Most of EMS is routine. You punch in. You check your vehicle and equipment. You respond to calls. You drive cautiously, look both ways at the intersections. When you get to your patient, you ask the same questions. How are you feeling? When did it start? Have you ever felt this way before? What kind of medical problems do you have? You take vitals. You do your head to toe. Your IV, 02, monitor. At the hospital you give your report. Write your paperwork, and get ready to do it all again.
“Any good calls lately?” others ask.
“No, just routine,” you answer.
But every once in a while, you have a story.
So the other day about noon time we get a call for a stroke. Woman with right sided weakness. The first question I always try to answer is when did it start. If it started within the last three hours, we go lights and sirens to the hospital and call in a Stroke alert. If it started longer than three hours ago, we go speed of traffic. Less than 3 hours the hospital can give thrombolyitics to try to bust up the clot causing the CVA if they determine the cause of the stroke is a clot and the patient meets a host of other criteria. If it is over three hours, they generally cannot. (I realize there are some regional variations on the three hour time, but three seems to be the most commonly used.)
I find the woman sitting in a chair leaning against the wall. She has clear right-sided facial droop, but her speech is still understandable. She says she had a bad headache last night, and woke up weak this morning, and this weakness has been progressive. She had to use her husband’s walker to go to the bathroom. Her grip strengths aren’t too bad, and there is no pronator drift. Her BP is 130/70. Her heart rate is 56 and a little irregular. No prior CVA history. She has Hypertension and has had a cardiac stent placed. She is in no pain.
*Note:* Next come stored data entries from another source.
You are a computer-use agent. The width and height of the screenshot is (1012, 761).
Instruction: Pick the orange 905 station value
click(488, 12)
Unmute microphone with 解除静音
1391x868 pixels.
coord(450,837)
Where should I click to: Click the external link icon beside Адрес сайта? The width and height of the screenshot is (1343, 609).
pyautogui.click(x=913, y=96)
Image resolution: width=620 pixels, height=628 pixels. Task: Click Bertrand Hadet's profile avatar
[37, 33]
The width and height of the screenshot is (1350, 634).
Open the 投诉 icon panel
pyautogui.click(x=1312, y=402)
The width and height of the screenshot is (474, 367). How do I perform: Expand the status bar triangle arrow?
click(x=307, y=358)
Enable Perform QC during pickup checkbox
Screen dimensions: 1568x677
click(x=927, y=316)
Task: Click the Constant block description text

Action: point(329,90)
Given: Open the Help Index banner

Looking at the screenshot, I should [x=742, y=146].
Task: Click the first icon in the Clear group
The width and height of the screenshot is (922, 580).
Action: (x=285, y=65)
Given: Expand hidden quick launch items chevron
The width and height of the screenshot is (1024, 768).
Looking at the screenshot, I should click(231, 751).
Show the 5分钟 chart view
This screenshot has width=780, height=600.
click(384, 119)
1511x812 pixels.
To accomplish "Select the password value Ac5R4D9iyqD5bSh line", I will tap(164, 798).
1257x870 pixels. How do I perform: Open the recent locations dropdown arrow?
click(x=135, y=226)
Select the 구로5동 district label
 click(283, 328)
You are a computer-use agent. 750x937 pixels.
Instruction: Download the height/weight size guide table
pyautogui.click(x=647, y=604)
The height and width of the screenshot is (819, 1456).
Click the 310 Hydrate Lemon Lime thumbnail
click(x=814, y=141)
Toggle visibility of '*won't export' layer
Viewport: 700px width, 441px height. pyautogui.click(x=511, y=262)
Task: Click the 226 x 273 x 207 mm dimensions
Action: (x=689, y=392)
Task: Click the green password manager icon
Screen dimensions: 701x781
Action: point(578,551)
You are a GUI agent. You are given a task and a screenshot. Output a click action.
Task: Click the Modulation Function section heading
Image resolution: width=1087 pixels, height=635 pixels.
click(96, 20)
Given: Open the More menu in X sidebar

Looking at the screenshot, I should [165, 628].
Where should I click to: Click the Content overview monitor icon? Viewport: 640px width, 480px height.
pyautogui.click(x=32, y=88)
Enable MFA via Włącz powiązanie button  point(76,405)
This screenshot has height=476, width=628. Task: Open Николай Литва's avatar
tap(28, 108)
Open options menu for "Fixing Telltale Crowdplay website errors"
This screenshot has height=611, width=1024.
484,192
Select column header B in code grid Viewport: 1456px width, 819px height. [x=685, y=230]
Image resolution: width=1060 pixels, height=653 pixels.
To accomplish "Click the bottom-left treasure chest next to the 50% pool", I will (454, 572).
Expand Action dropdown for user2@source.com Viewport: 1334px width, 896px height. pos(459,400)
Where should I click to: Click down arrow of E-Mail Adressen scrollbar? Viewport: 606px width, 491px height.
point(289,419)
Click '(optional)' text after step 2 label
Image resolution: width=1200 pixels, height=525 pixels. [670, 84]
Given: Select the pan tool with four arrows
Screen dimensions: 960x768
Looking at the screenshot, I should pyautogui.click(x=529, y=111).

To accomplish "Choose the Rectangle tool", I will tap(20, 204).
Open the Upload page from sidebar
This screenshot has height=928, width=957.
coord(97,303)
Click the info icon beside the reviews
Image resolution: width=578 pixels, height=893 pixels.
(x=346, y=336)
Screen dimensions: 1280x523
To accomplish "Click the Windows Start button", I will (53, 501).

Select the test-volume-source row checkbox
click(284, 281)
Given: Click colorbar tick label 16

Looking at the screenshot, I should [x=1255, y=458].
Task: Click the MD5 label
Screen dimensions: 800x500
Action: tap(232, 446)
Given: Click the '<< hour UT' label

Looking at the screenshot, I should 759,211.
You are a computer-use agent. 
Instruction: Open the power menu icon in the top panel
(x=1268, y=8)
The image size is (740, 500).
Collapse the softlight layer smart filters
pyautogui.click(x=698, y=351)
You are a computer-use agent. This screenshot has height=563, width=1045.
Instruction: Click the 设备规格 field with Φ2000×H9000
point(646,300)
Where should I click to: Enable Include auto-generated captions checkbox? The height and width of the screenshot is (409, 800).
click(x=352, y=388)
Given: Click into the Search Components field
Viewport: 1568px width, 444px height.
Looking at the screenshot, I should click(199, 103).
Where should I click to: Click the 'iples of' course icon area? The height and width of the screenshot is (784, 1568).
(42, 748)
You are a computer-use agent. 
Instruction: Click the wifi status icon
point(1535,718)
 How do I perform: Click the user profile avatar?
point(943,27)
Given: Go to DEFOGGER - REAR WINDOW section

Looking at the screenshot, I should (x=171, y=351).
I reconfirm that she woke up this morning with the facial droop and weakness. We’re talking six hours ago. So we get her on the stretcher and start to the hospital, routine post-clock CVA going with flow of traffic. Unless I need to, I usually do most of my care in the ambulance. En route to the hospital, I put the woman on a cannula, pop in an IV, put her on the monitor. I apply electrodes to the chest leads and then put them on the patient’s chest. Every CVA gets a 12-lead. Routine. I ask her age – 75, and then hit the button.
What I see catches my attention. That can’t be right. Maybe we hit a bump at just the right moment.
I repeat the 12-lead. I repeat it again just to be sure.
I stare at it. Elevation in I, V5 and V6 with reciprocal changes in V2 and V3. It looks like the patient is having a STEMI – a ST-Elevation MI – a heart attack.
“You sure you are not having any chest pain?” I ask the patient.
“Well, I am having some,” she says, “but it’s not too bad.”
“Jim,” I call up to my partner. “You can hit the lights on.”
I call the hospital and ask for medical control. “I have a bit of an odd call here,” I say. “I have a STEMI/STROKE Alert. Patient woke up with right sided weakness. While her grips are strong and equal, she has clear new onset facial droop. I also just did a 12-lead that looks as if the patient is having a STEMI. She is now admitting some chest pain.” I describe the patient presentation in more detail as well as history and a more specific description of the 12-lead. “I have withheld the aspirin unless you want to go ahead and give it.”
In the ED, they have a team waiting for us.
“What do you have?” a nurse asks.
“A STEMI and a CVA?” I say. “Looks like it anyway.”
They repeat their own 12-lead (as well as a neuro exam). The MI takes the priority and they send the patient right up to the cath lab where they find a blockage in the Right Coronary Artery and place a stent. Next stop CAT scan confirms an embolic CVA as well.
While the patient faces recovery from the CVA, at least she didn’t arrest waiting in the triage line. The speedy trip to the cath lab no doubt saved some heart muscle.*
Once again routine earns its pay.
*I am confident the hospital would have eventually done a 12-lead as well because they have their routines, too.